L’expérience récente du Ghana, qui a vu le cedi perdre plus de 25 % en six mois malgré des interventions massives, rappelle cependant qu’aucun outil ne remplace la crédibilité. La BCC semble l’avoir intégré : elle communique désormais chaque semaine sur ses réserves, ses adjudications et ses projections d’inflation.
Perspectives à court terme
Selon la note de conjoncture publiée le 15 août, la Banque centrale table sur un taux de change indicatif stabilisé autour de 2 800 à 2 850 CDF d’ici la fin du trimestre. Ce scénario repose sur des ventes de devises additionnelles et sur la reconduction d’un moratoire sur les dépenses non prioritaires.
Les partenaires multilatéraux suivent de près ces engagements. Le FMI, qui a déboursé en mars la troisième tranche de son programme élargi de crédit, encourage la BCC à renforcer la transparence des opérations de change. Une mission d’examen est attendue mi-septembre pour évaluer la cohérence entre politique monétaire et réformes.
Entre prudence et optimisme mesuré
Sur le boulevard du 30 Juin, la trajectoire du dollar reste le premier indicateur scruté par les ménages.

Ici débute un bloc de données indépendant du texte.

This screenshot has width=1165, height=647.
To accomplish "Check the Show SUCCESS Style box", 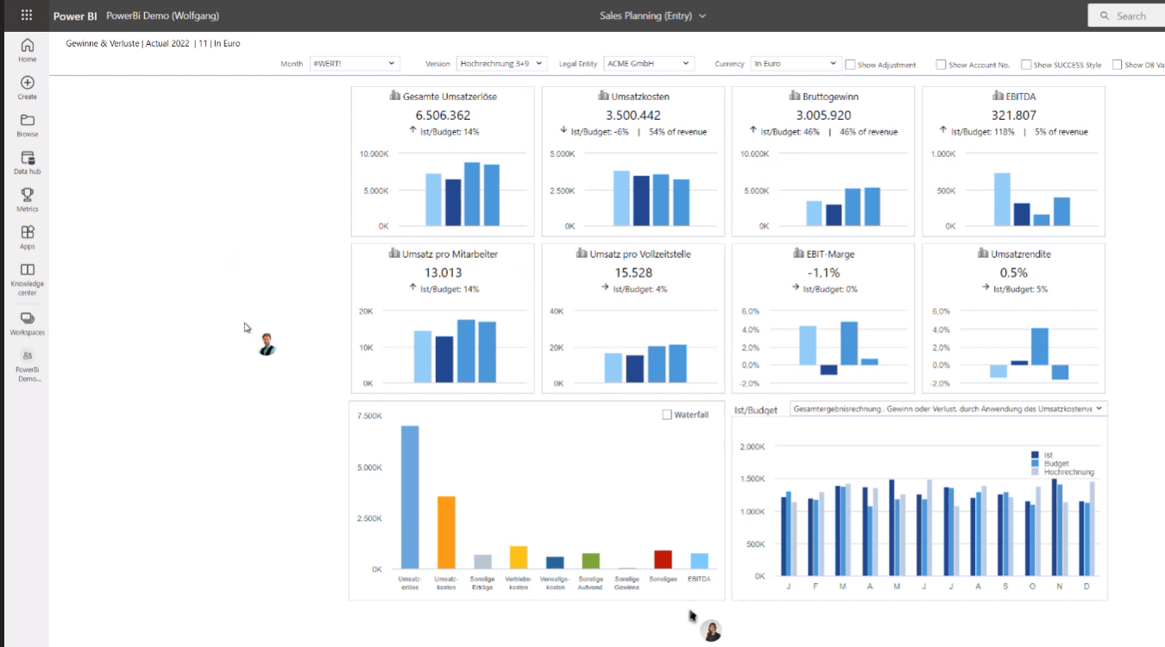I will [x=1026, y=65].
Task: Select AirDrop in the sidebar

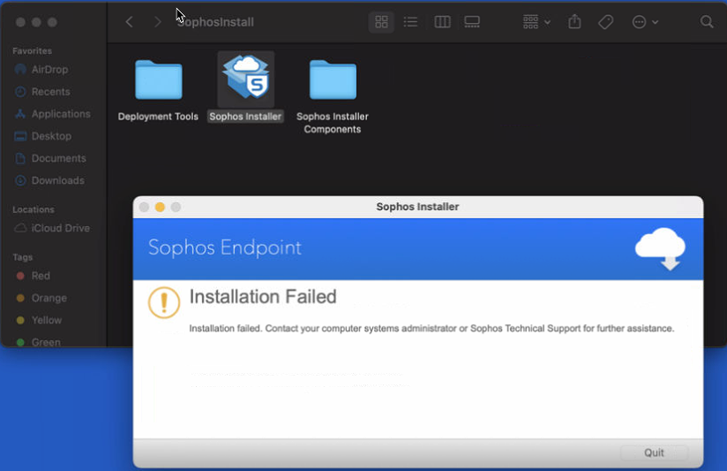Action: pos(49,70)
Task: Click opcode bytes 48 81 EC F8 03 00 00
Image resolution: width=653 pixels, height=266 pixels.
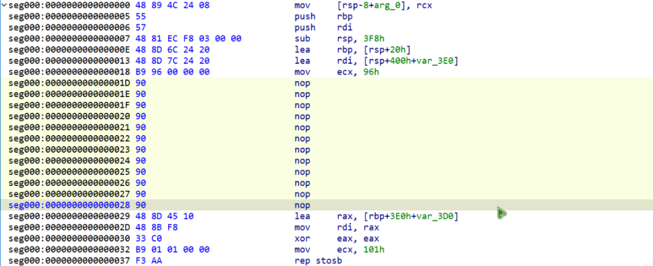Action: point(189,39)
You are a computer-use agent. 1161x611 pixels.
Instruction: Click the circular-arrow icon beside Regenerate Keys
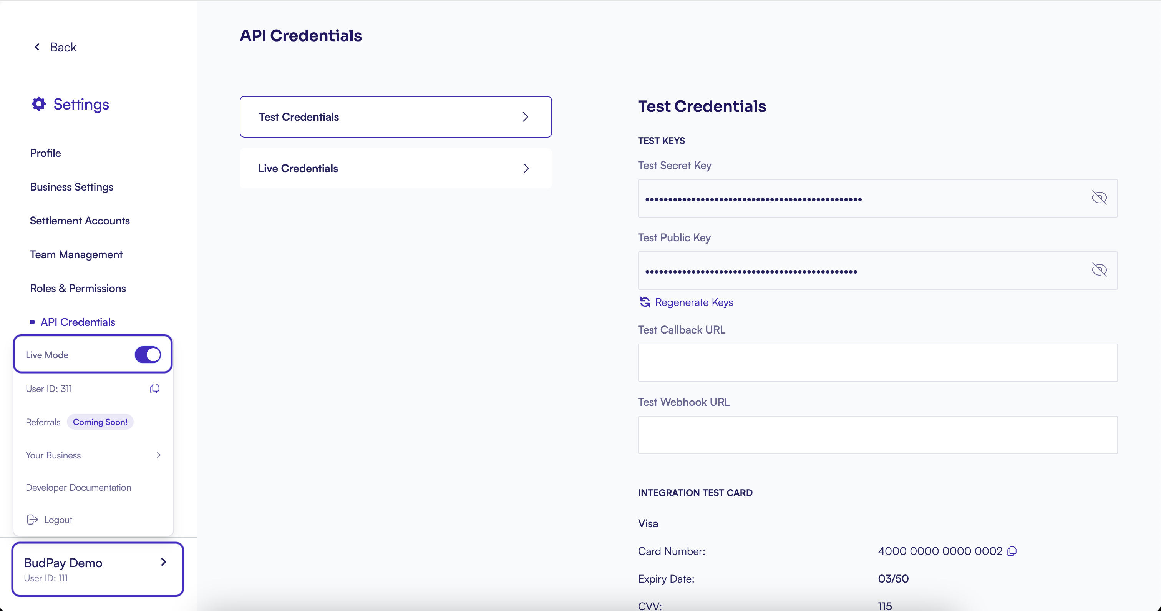(x=644, y=302)
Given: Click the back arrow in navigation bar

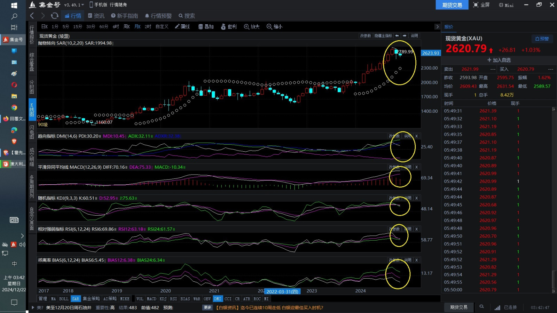Looking at the screenshot, I should [x=32, y=16].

L’épisode de 2020, où le franc s’était déprécié de 30 % malgré des ventes record, nourrit la prudence. Mais l’institution entend démontrer que l’arsenal actuel est plus robuste et mieux calibré.
« Nous voulons éviter tout choc brutal et restaurer graduellement la préférence pour notre monnaie », confie un conseiller du gouverneur. La tonalité reste donc à l’équilibre : offensive sur la communication, vigilance sur les réserves et coordination accrue avec le Trésor. Les prochaines semaines diront si le pari est tenu.